Problem to work on → Convert the records into a JSON list of strings, with one string per line and blank lines omitted. Start at the first line of the records and go through the line containing "Action: [320, 103]".

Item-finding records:
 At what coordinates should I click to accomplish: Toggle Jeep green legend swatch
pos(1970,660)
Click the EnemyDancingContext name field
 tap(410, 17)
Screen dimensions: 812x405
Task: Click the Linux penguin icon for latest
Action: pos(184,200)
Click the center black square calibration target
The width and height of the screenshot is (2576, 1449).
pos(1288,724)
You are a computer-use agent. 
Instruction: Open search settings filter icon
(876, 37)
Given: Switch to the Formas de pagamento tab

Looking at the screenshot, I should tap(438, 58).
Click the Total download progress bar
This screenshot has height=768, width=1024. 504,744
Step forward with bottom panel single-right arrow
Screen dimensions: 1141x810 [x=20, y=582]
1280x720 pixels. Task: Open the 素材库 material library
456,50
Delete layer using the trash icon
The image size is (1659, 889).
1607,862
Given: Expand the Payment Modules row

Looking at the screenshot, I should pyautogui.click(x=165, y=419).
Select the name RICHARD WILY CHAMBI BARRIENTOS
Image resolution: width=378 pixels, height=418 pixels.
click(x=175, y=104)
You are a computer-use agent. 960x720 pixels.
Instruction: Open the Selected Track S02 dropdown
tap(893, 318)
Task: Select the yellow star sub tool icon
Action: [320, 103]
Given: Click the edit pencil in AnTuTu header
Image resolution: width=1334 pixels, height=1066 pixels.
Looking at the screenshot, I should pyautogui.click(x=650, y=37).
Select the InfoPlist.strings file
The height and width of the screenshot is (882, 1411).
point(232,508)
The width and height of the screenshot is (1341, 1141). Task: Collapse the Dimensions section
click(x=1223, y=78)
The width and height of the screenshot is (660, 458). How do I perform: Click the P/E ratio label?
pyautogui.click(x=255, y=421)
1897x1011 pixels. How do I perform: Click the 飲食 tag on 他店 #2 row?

Answer below →
[
  " At what coordinates should I click to accomplish: Toggle Jeep green legend swatch",
  "pos(1970,660)",
  "Click the EnemyDancingContext name field",
  " tap(410, 17)",
  "Screen dimensions: 812x405",
  "Task: Click the Linux penguin icon for latest",
  "Action: pos(184,200)",
  "Click the center black square calibration target",
  "The width and height of the screenshot is (2576, 1449).",
  "pos(1288,724)",
  "You are a computer-use agent. ",
  "Instruction: Open search settings filter icon",
  "(876, 37)",
  "Given: Switch to the Formas de pagamento tab",
  "Looking at the screenshot, I should tap(438, 58).",
  "Click the Total download progress bar",
  "This screenshot has height=768, width=1024. 504,744",
  "Step forward with bottom panel single-right arrow",
  "Screen dimensions: 1141x810 [x=20, y=582]",
  "1280x720 pixels. Task: Open the 素材库 material library",
  "456,50",
  "Delete layer using the trash icon",
  "The image size is (1659, 889).",
  "1607,862",
  "Given: Expand the Payment Modules row",
  "Looking at the screenshot, I should pyautogui.click(x=165, y=419).",
  "Select the name RICHARD WILY CHAMBI BARRIENTOS",
  "Image resolution: width=378 pixels, height=418 pixels.",
  "click(x=175, y=104)",
  "You are a computer-use agent. 960x720 pixels.",
  "Instruction: Open the Selected Track S02 dropdown",
  "tap(893, 318)",
  "Task: Select the yellow star sub tool icon",
  "Action: [320, 103]"
]